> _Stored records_
══════

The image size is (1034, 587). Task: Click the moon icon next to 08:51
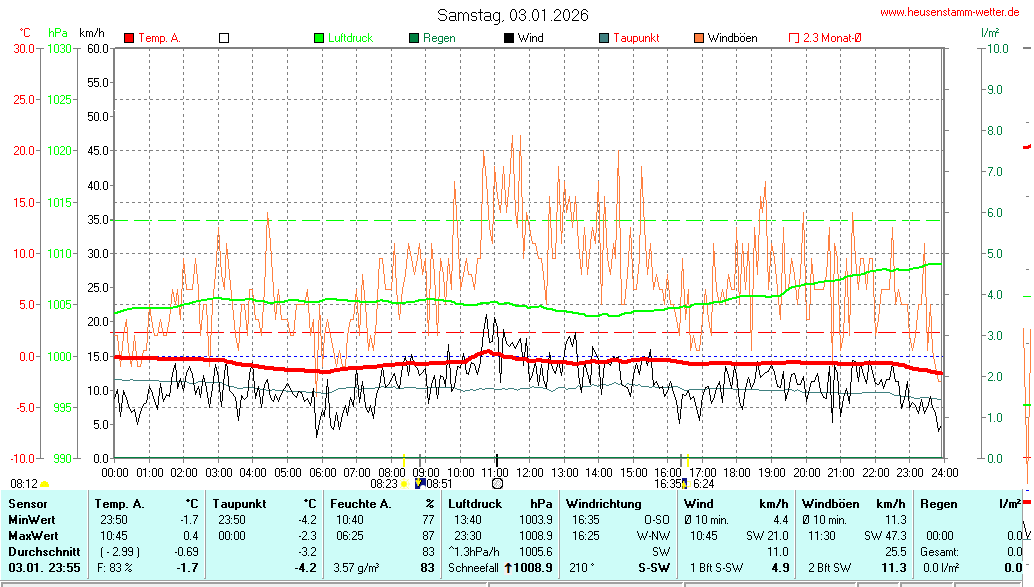pyautogui.click(x=419, y=483)
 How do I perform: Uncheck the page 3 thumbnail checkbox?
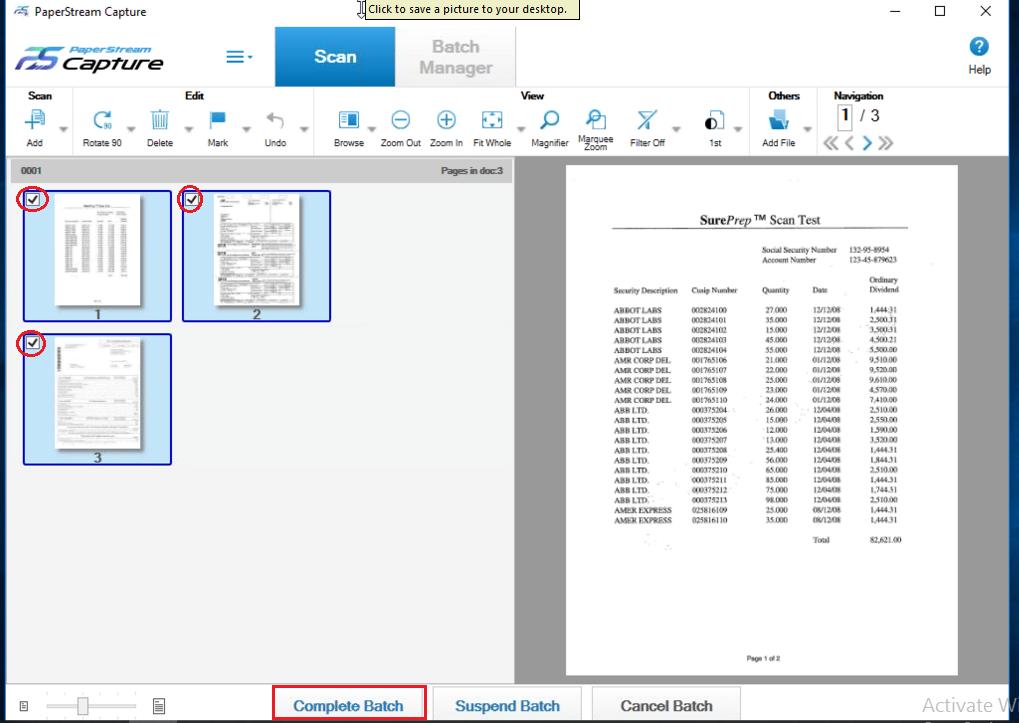tap(33, 344)
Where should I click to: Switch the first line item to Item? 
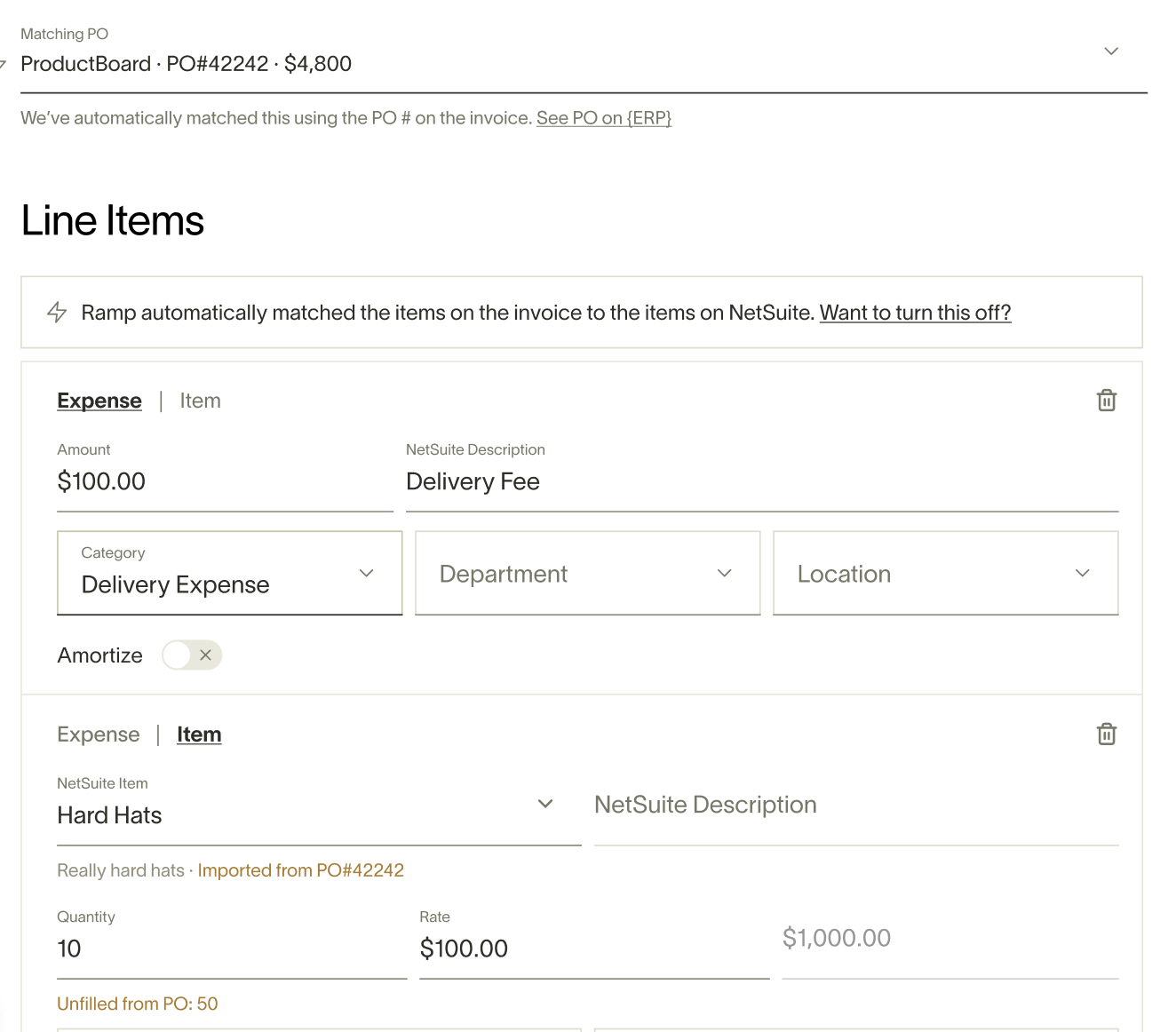200,401
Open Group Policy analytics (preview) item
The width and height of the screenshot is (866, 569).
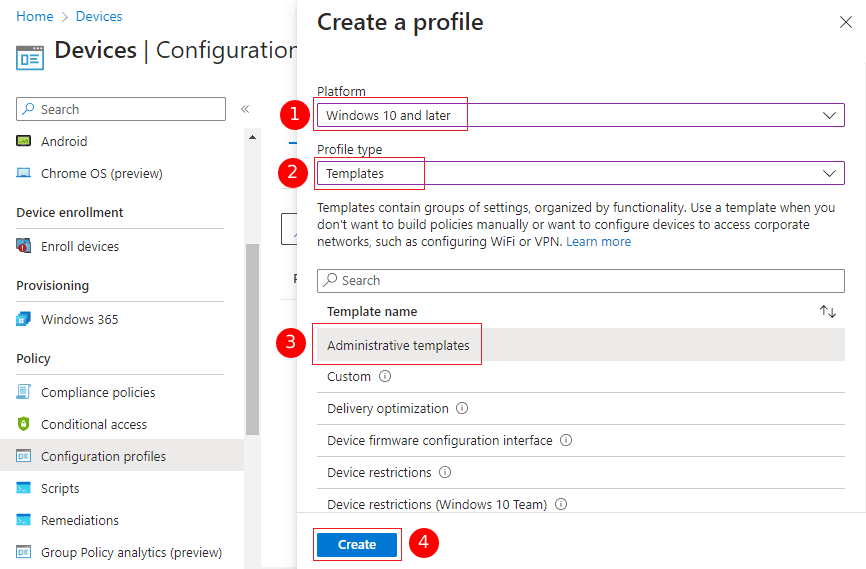(130, 552)
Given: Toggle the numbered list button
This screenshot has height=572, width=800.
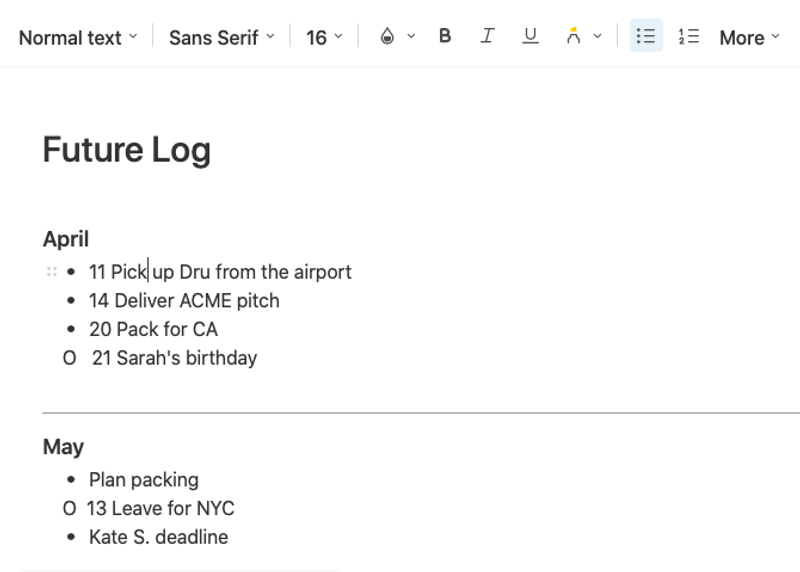Looking at the screenshot, I should pyautogui.click(x=688, y=37).
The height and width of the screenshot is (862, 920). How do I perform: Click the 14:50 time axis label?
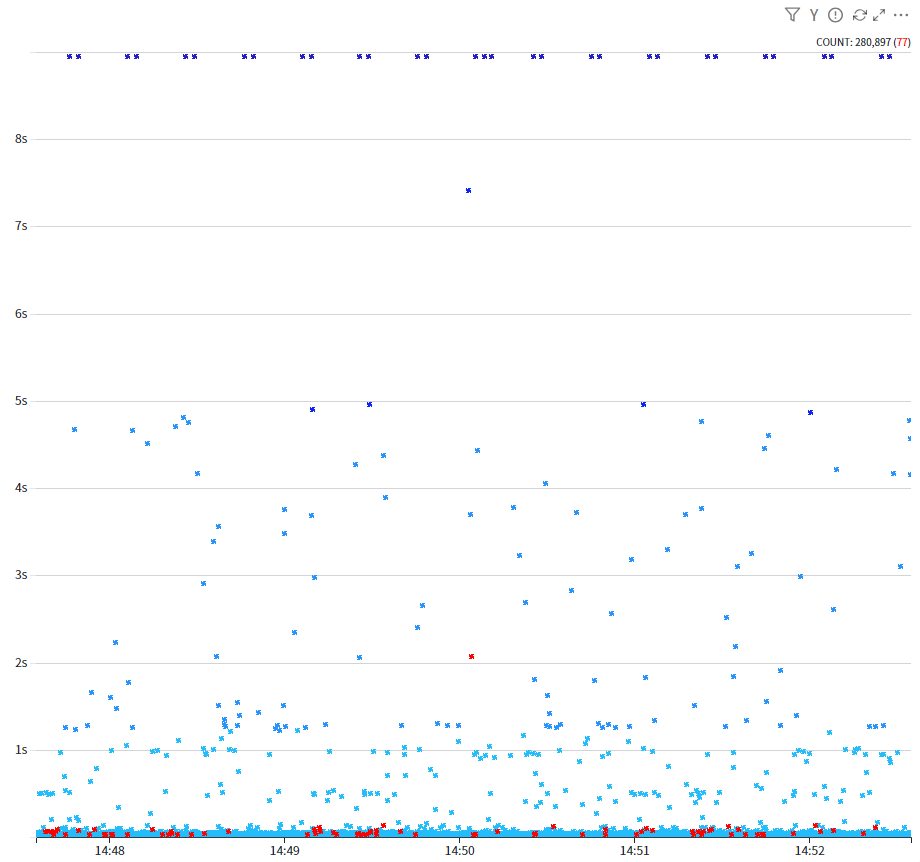460,851
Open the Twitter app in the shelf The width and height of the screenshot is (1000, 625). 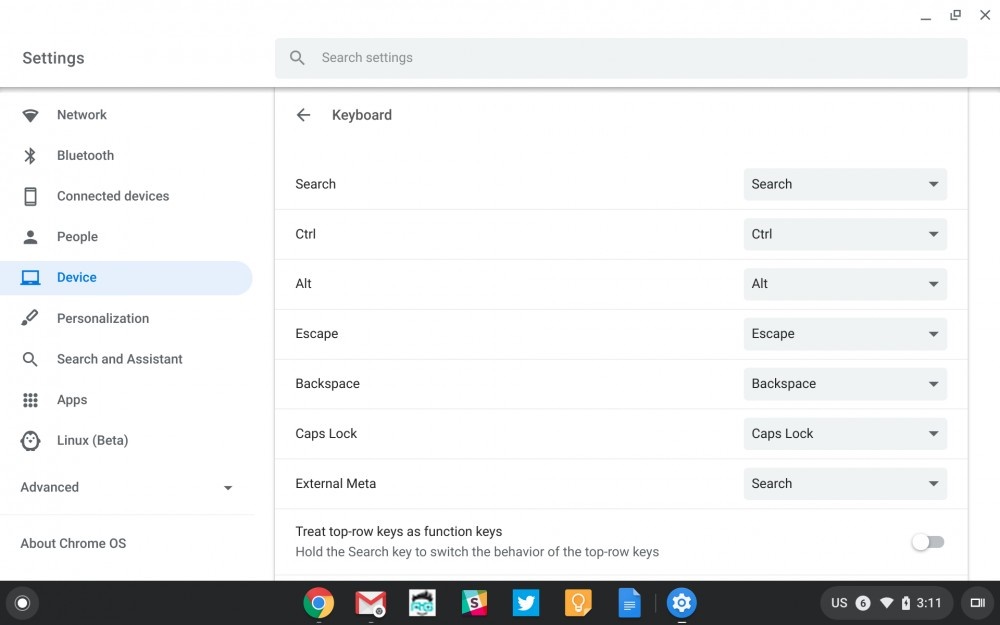coord(526,602)
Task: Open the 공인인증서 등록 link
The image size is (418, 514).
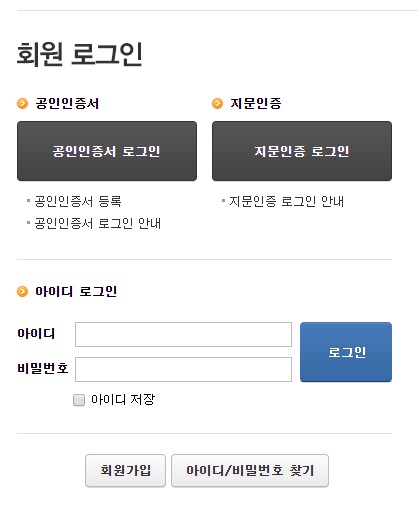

══════

> _About this exercise_
The line that contains "Task: Open the 공인인증서 등록 link" opens the part to copy, and the last line of the records closes it; set down those lines exactly, pictures excluded.

> _Exercise answer_
Task: Open the 공인인증서 등록 link
The image size is (418, 514).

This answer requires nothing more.